Turner’s sustainability efforts worked.

In 25 years, America’s bison herd population has doubled to approximately 600,000 and is no longer considered endangered. Ted’s Montana Grill is now a profitable, debt-free company operating 38 restaurants in 16 states.

“For 25 years, our partnership has existed on a single handshake,” reflects McKerrow. “Ted says our business venture basically saved his life. Ted’s Montana Grill gave Ted something to be proud of, something he could be involved with and something he could feel highly successful with.”

Despite their 2001 divorce, Jane Fonda remained close to Turner’s family and Ted, affectionately referring to him as “my favorite ex-husband.” Until Lewy body dementia rendered him unable to do so, Ted would steadfastly show up to Fonda’s annual benefits for G-CAPP, her Georgia-based teen pregnancy prevention nonprofit, donating not only cash but luxury trips to his Montana properties for live auctions.

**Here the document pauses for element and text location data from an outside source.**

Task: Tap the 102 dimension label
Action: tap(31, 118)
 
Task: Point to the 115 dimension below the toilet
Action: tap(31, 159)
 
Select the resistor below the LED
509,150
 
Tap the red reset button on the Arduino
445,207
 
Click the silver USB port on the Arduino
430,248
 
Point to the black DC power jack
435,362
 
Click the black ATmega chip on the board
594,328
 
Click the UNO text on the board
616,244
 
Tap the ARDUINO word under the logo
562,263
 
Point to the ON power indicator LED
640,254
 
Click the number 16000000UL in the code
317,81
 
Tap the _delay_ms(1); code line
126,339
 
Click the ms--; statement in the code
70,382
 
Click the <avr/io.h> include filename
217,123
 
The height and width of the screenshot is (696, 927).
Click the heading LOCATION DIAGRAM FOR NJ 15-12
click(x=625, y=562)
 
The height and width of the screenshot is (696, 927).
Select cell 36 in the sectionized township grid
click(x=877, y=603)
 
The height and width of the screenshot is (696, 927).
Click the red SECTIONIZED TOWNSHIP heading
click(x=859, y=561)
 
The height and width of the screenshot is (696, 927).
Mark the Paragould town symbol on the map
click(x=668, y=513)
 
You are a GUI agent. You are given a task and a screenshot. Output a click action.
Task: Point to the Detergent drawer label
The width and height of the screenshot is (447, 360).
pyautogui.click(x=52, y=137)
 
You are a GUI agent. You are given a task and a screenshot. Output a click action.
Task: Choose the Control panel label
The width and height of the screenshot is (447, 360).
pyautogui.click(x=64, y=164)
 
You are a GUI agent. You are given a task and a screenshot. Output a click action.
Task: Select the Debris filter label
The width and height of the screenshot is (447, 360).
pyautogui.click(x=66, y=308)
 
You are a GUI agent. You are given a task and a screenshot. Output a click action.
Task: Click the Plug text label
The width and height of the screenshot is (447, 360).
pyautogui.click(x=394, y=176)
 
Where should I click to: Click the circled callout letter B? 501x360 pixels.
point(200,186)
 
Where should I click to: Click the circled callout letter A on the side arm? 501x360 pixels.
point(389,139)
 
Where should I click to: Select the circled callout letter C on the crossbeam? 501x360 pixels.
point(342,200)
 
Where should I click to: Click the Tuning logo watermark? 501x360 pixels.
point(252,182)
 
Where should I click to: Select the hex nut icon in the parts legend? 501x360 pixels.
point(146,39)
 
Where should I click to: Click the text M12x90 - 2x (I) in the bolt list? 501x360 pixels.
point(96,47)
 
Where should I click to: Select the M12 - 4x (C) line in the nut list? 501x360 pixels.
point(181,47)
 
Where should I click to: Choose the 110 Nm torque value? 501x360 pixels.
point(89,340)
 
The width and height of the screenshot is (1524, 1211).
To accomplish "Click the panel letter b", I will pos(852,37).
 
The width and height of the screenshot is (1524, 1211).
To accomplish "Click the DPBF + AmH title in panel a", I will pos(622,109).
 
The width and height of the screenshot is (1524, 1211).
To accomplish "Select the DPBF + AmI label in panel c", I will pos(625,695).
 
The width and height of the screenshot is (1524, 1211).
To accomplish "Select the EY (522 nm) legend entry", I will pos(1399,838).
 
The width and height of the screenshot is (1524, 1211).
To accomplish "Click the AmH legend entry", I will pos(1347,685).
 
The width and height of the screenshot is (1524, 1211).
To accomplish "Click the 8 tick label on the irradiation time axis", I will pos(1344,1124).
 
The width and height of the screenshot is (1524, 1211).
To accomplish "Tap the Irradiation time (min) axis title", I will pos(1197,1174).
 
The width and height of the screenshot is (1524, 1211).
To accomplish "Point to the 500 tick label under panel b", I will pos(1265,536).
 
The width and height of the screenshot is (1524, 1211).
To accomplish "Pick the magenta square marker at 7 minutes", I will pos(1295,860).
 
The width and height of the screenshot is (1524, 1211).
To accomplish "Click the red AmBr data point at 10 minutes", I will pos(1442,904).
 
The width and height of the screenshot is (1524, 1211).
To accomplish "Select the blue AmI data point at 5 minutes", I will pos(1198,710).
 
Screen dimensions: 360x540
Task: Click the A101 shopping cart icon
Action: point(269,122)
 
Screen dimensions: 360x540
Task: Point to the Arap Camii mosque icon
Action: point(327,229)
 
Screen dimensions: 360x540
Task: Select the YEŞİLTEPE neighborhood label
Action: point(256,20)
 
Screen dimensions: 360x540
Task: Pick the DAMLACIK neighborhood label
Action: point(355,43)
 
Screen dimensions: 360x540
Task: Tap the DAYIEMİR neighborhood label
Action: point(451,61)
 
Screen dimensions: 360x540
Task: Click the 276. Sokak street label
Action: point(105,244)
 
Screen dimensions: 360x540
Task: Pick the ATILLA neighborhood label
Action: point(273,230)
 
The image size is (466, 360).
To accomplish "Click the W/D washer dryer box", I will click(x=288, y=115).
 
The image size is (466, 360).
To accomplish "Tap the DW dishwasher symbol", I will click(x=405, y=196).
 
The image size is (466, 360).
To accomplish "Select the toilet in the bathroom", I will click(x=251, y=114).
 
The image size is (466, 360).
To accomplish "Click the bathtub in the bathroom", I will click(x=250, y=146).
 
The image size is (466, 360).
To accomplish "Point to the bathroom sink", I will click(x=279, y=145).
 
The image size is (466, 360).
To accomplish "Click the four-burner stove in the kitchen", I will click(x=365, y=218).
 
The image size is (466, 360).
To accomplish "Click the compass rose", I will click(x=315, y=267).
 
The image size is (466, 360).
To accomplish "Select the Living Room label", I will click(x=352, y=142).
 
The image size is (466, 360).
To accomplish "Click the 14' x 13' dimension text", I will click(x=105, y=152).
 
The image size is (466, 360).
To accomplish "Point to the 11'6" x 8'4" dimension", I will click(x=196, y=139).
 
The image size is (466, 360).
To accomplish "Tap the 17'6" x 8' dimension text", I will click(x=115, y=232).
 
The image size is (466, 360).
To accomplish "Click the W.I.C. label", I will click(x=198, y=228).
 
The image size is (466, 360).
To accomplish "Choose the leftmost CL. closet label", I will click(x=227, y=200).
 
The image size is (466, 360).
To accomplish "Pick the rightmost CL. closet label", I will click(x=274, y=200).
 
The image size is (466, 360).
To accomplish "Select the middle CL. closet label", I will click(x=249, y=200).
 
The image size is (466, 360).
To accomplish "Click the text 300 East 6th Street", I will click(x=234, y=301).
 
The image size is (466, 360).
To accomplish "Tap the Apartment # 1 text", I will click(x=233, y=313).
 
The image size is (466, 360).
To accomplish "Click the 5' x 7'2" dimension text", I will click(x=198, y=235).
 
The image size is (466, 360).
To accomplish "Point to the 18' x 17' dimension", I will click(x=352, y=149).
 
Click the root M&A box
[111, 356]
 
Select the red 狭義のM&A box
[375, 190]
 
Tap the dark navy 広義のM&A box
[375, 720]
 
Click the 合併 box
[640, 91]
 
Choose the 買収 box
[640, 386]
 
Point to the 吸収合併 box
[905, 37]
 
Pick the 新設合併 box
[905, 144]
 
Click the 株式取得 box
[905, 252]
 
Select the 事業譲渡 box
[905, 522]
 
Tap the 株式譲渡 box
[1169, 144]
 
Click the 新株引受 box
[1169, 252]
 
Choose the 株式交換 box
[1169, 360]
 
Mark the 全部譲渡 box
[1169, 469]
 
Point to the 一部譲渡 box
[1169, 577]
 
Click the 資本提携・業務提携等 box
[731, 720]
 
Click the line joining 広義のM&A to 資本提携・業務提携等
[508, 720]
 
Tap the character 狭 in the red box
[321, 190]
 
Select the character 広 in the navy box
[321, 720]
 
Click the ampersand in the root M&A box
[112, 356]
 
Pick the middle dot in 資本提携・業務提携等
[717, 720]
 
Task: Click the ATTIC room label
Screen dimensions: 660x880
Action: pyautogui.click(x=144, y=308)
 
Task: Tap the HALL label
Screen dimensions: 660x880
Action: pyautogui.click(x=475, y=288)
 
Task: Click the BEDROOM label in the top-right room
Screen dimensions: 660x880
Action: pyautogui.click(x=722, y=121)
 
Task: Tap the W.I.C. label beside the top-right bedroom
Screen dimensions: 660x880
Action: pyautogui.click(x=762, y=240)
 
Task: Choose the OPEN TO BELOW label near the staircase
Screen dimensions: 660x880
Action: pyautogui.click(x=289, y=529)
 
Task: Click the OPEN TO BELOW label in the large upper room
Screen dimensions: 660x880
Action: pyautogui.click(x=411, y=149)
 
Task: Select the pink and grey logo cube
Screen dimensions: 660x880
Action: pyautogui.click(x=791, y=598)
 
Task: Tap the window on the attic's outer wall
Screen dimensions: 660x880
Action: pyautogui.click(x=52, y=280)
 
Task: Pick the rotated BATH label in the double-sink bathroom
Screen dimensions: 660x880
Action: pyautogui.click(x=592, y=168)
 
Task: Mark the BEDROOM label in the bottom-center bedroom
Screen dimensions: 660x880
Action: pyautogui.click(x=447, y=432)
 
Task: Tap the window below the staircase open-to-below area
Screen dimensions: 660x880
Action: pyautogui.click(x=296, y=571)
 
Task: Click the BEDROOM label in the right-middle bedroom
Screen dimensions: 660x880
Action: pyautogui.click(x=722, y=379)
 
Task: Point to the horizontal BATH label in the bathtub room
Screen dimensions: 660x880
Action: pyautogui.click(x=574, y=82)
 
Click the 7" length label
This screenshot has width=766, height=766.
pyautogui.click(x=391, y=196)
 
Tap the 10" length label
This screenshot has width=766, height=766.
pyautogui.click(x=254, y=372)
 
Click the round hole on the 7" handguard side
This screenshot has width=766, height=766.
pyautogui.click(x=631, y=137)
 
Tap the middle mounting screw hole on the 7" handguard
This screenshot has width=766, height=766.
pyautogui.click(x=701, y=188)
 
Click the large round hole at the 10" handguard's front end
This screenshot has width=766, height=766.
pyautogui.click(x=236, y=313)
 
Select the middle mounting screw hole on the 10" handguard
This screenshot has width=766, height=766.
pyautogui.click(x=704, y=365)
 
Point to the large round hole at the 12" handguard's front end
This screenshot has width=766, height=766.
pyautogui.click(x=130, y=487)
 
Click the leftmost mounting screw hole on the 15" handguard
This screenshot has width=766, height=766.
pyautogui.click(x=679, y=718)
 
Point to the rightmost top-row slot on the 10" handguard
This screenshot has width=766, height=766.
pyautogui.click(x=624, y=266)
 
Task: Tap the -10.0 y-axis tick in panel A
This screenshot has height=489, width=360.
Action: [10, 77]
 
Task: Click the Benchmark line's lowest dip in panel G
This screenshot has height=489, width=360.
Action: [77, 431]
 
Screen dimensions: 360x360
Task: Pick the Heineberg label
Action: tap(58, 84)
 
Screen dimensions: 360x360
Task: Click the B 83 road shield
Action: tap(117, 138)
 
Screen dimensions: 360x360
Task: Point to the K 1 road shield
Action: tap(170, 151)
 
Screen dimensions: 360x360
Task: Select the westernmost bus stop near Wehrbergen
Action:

Fonda reflected in the 2017 CNN special Ted Turner: The Maverick Man, “As he’s aging, he wants to know that he will go out with the love of his children and his grandchildren.” Her eyes brimming with tears, Fonda added, “That may not have always been the case, but it’s important to him now, and he’s doing what he needs to do.”

Jane Fonda 80th Birthday Atlanta
Jane Fonda and Ted Turner at her “Eight Decades of Jane” birthday fundraiser on December 9

Photograph by Rick Diamond/Getty Images for GCAPP

At a Harvard University speaking engagement captured in Call Me Ted, Turner summed up his career, telling the young business students assembled before him “I’ve had a great life. In America, we’ve emphasized that how much money you have and how much you spend is what determines how happy you are. That’s not right. The thing that really determines your happiness is your relationships. With your family, with your friends. That’s what’s important.”

• • •

As a lifelong history buff who faced down countless business challenges over the decades and survived storms on the open sea as a competitive sailor, Ted Turner was fond of quoting the end of Horatius, writer Thomas Babington Macaulay’s epic poem of ancient Rome: “Then out spake brave Horatius, the Captain of the Gate: ‘To every man upon this earth, death cometh soon or late. And how can man die better than facing fearful odds. For the ashes of his fathers, and the temples of his Gods. Now, who will stand on either hand, and keep the bridge with me?”

Reflects George McKerrow, Jr. of his friend and business partner: “Ted is the kindest, most loyal and generous friend and partner you could ever ask for. This disease is the worst of the worst. Ted has fought longer and harder than anybody. He has a real zeal for life. He fought with dignity and honor until the end. I’m just proud to have been by his side.”

While addressing a packed stadium at the inaugural Goodwill Games in 1986, Ted Turner summarized his goals for creating the global sporting event and perhaps his life’s mantra as well: “I love this world of ours. It’s a beautiful, wonderful place that deserves to be taken care of. And in order to take care of it, the first thing we have to do is learn to live in peace and harmony and cooperation. Thank you all for being a part of it. God bless you.”